── Extract

The health care debate raises several interesting questions. Among them is the question of justice.
Americans, as Tocqueville notes, live and breathe equality, even as we praise competition and excellence. Asking what we ought to pay for collectively asks, by implication, what individuals (and families, and private charity, to a degree) ought to pay for themselves.
I suspect most Americans would agree that it’s perfectly fair for people who make more money to be able to afford bigger houses and nicer restaurants. Beyond that, it gets harder. Should wealth buy better schools and doctors? What about less than life-saving surgery? Cosmetic plastic surgery, probably. Would it be fair for a wealthy 65-year-old to be able to pay for hip replacement when someone without the means could not have the same procedure? Tougher question.
Would it be fair for a wealthy person to buy better prescription drugs? On the other hand, would drug companies create such things without such a market? Is the drug market like the TV market. Few Americans think it is unjust that the wealth can buy the latest, biggest TVs. And many understand that, over time, the cost will drop for the rest of us. The market for the wealthy is the entry way. But is the drug market like that? And if so, why is that fair? If there’s an anti-cancer drug, is it just for only people who happen to be wealthy to get it? What if, allowing the wealthy to get it, at first, it is most likely to become widely available most quickly?

────

Task set:
A: In the passage on health care and justice, why do few Americans think it unjust that the wealthy can buy the latest, biggest TVs? Answer in one to three sentences.
B: Decide whether each statement agrees with the passage on health care and justice. Answer yes or no and quote the deciding words.
(i) Most Americans would probably accept as fair that higher earners can afford bigger houses.
(ii) The passage treats the hip replacement case as an easy question.
(iii) The passage credits Tocqueville with noting that Americans live and breathe equality.
C: Echo the stretch of the passage on health care and justice from "The health care" through "pay for themselves.".

── Data provided

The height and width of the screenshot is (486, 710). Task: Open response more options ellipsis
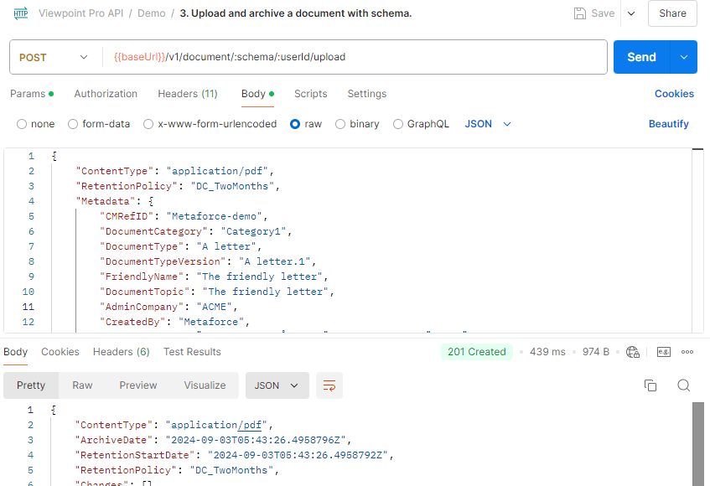point(687,352)
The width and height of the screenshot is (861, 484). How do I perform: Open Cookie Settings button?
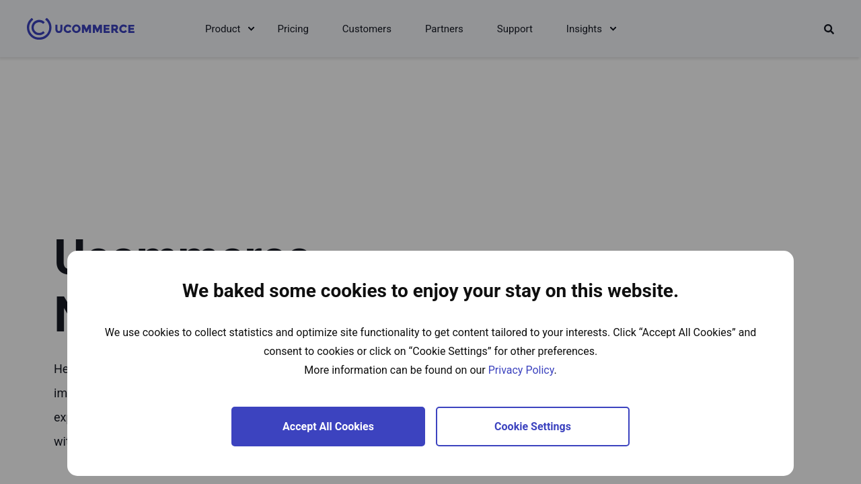pyautogui.click(x=533, y=426)
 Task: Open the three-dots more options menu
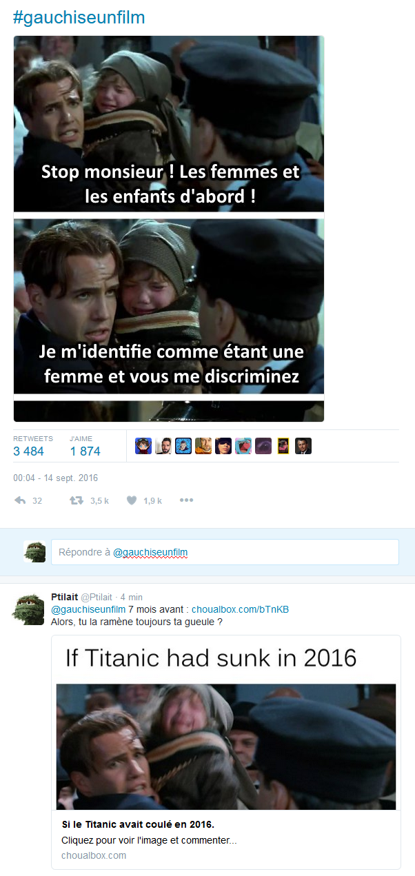186,501

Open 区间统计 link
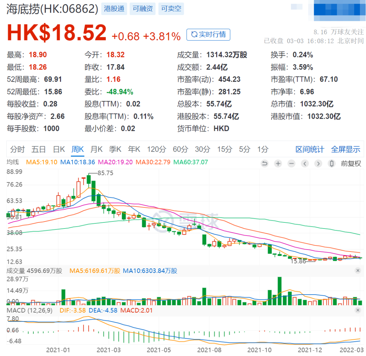(310, 149)
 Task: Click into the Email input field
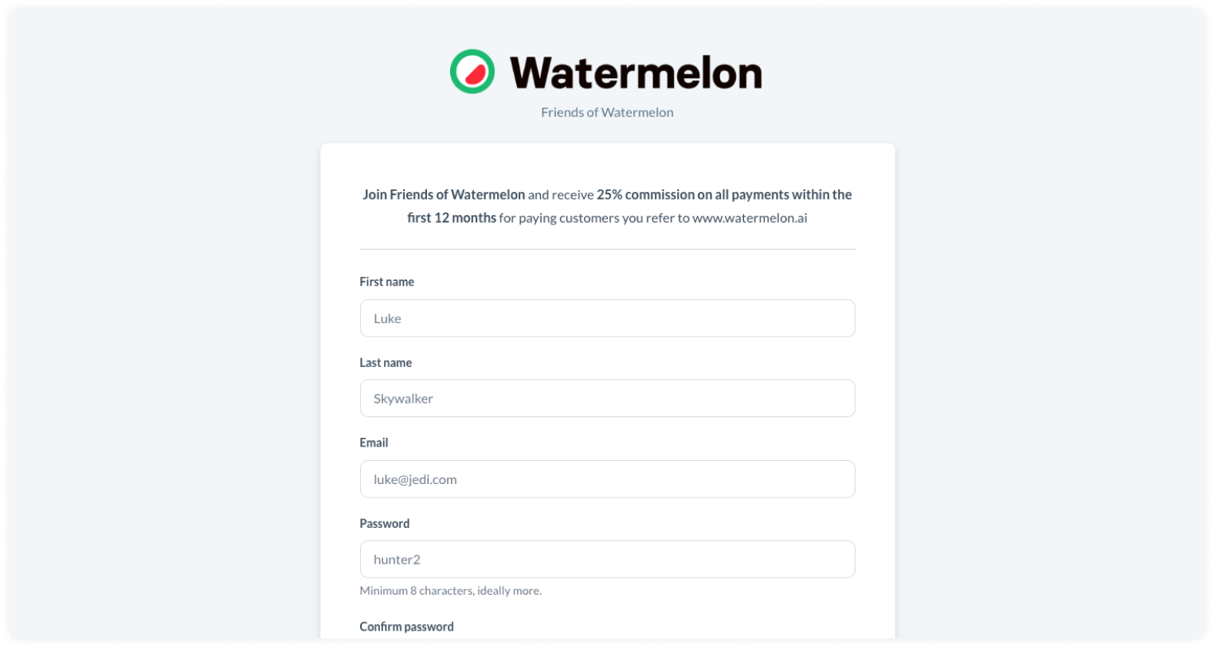pos(607,479)
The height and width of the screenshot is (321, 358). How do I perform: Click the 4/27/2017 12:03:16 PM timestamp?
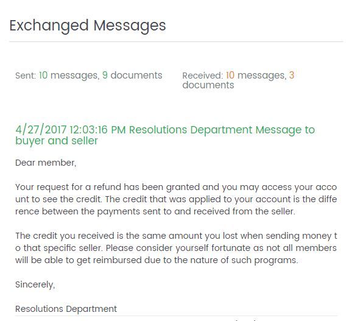tap(71, 130)
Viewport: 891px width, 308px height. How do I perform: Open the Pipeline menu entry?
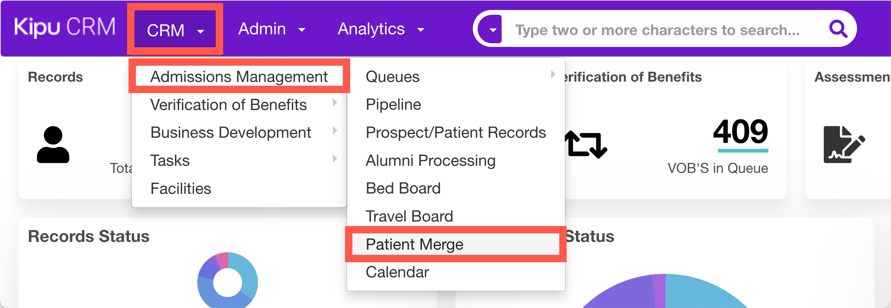[393, 104]
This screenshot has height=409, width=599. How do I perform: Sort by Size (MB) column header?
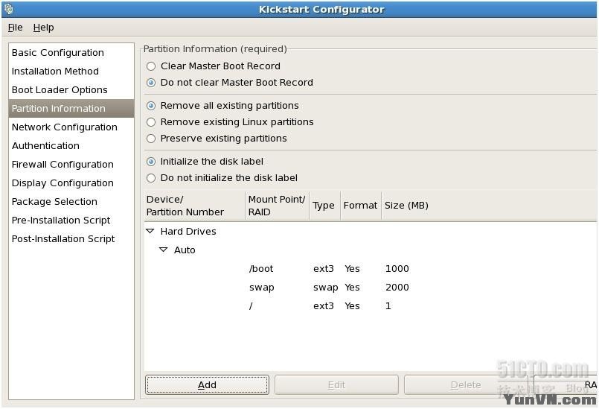pos(406,206)
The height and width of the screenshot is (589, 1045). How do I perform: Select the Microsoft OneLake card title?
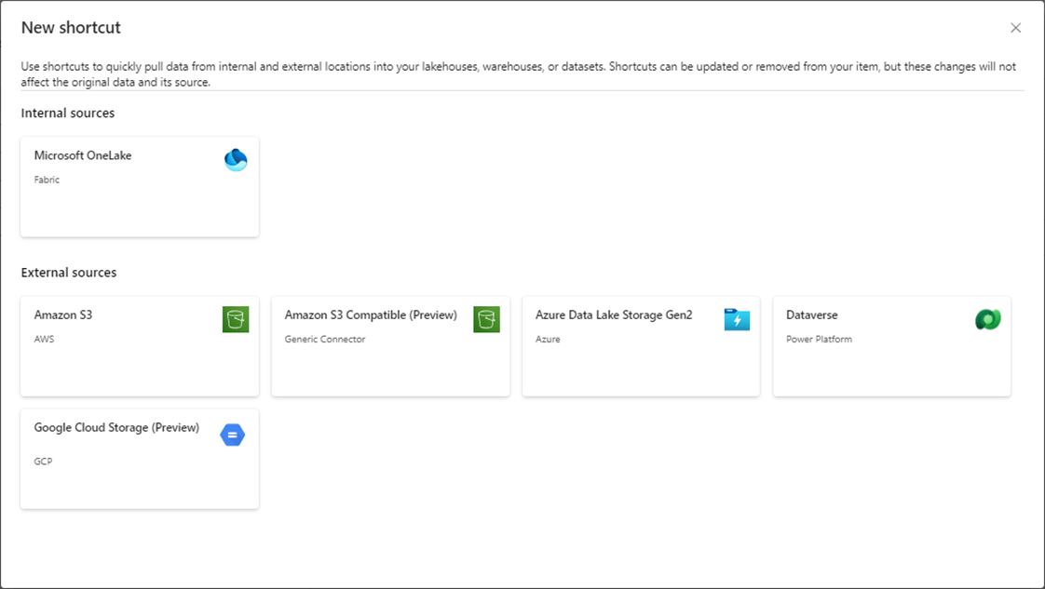[83, 155]
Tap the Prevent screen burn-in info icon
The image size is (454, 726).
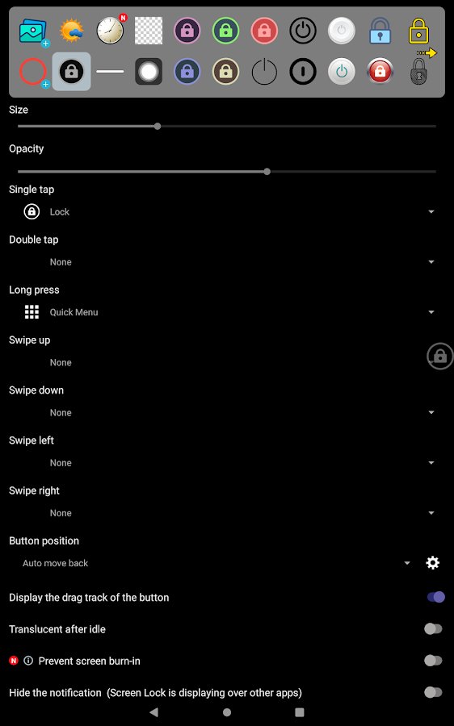[28, 661]
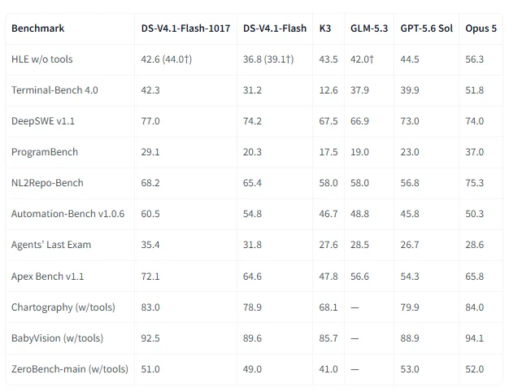Select the Agents' Last Exam row label
Screen dimensions: 509x392
pyautogui.click(x=51, y=245)
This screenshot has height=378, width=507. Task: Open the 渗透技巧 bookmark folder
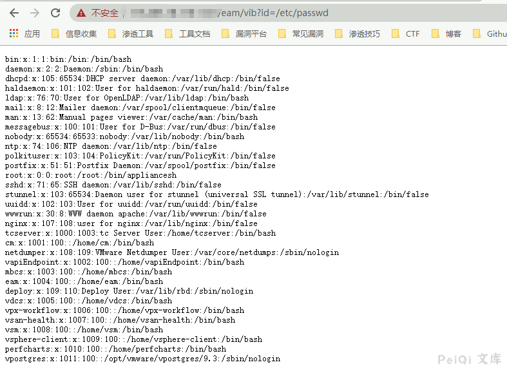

────

Responses:
A: Many understand that the cost will drop for everyone else over time. The market for the wealthy is the entry way.

B:
(i) Yes: "I suspect most Americans would agree that it’s perfectly fair for people who make more money to be able to afford bigger houses and nicer restaurants."
(ii) No: "Tougher question."
(iii) Yes: "Americans, as Tocqueville notes, live and breathe equality"

C:
The health care debate raises several interesting questions. Among them is the question of justice.
Americans, as Tocqueville notes, live and breathe equality, even as we praise competition and excellence. Asking what we ought to pay for collectively asks, by implication, what individuals (and families, and private charity, to a degree) ought to pay for themselves.